TASK DATA =>
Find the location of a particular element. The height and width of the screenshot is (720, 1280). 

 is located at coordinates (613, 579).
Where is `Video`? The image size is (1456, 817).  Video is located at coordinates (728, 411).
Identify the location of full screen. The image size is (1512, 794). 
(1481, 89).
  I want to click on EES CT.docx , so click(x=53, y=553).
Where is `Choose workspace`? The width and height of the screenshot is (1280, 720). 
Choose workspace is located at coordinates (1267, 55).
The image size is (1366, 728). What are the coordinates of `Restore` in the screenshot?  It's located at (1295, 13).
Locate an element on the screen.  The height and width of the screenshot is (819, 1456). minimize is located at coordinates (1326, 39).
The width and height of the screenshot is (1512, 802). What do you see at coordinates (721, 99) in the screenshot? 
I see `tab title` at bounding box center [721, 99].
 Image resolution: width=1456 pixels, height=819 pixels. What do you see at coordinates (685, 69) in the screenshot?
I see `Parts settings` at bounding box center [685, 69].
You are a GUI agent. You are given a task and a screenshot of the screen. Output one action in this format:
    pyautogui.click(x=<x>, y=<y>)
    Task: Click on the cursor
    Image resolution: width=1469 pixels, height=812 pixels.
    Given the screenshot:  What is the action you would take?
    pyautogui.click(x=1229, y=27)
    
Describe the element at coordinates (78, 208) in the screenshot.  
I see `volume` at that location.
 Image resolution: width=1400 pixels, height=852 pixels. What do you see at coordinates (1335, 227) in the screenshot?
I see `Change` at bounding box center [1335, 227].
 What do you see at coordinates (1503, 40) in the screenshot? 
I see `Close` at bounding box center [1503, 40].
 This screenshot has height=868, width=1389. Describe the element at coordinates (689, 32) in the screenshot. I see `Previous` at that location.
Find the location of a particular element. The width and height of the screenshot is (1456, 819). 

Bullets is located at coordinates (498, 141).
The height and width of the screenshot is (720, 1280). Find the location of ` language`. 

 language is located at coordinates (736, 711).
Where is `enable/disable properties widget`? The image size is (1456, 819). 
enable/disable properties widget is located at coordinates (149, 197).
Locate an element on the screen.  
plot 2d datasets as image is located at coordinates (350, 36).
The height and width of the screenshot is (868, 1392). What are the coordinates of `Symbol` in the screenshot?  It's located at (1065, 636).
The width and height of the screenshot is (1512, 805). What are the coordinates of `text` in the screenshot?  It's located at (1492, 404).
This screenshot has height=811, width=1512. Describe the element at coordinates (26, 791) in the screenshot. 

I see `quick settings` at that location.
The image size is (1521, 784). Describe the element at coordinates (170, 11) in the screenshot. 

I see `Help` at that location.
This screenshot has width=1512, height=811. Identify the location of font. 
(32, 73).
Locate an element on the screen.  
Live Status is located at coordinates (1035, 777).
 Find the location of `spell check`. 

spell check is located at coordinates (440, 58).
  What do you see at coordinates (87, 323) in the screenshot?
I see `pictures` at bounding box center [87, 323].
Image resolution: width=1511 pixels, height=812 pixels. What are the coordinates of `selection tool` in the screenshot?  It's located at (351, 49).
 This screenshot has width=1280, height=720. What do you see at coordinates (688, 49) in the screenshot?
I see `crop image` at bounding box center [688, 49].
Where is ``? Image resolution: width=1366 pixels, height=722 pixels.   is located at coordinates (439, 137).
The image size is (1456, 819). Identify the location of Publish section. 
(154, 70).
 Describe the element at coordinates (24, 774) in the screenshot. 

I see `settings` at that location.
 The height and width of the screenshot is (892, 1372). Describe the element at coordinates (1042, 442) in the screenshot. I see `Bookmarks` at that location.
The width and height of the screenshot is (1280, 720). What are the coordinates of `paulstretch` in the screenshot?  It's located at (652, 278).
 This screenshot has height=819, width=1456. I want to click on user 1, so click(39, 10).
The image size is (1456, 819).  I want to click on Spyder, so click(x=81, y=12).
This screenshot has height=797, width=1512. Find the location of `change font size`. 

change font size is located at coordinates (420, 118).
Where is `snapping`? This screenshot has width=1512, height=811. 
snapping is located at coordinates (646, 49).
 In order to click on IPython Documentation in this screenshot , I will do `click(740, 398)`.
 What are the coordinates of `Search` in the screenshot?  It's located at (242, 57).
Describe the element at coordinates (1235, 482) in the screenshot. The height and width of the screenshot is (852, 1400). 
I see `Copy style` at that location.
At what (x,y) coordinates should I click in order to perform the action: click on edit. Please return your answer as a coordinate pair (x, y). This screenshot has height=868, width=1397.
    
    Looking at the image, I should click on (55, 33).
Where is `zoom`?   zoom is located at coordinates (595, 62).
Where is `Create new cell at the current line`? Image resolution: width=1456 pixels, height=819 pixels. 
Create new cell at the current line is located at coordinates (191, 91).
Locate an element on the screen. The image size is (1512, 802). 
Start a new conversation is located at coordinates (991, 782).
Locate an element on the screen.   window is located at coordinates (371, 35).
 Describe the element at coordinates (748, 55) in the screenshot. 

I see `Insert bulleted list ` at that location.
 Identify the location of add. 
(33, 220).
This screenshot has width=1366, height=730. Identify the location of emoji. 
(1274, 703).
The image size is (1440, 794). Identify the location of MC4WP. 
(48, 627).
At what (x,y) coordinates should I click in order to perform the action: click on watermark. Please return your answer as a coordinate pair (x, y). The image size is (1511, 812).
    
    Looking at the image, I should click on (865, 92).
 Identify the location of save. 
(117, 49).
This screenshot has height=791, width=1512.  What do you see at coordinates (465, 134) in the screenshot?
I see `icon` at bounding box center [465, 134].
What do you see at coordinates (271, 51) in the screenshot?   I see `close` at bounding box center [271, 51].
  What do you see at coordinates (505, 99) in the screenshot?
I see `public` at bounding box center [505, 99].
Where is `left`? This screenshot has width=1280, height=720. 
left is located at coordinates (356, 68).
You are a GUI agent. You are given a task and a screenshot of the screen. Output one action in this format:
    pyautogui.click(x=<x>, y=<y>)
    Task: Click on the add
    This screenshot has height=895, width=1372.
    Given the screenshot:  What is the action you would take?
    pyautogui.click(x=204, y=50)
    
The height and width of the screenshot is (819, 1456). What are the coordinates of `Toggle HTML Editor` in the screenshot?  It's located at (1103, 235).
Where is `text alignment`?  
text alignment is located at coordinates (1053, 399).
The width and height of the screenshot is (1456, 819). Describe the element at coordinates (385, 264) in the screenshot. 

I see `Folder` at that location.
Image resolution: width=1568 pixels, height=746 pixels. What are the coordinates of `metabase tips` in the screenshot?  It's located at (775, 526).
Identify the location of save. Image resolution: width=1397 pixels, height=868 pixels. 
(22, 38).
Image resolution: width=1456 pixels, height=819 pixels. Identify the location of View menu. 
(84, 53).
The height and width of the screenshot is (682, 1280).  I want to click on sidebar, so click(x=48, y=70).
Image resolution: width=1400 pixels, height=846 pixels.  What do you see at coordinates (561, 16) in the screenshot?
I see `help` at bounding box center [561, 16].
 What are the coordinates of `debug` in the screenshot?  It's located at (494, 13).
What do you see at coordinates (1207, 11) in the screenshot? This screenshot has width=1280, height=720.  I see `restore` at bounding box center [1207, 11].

INSTRUCTION =>
Report every line of the records above that contains the string "text", copying each such line in full.

SOLUTION =>
The width and height of the screenshot is (1512, 805). What are the coordinates of `text` in the screenshot?  It's located at (1492, 404).
Where is `text alignment`?  
text alignment is located at coordinates (1053, 399).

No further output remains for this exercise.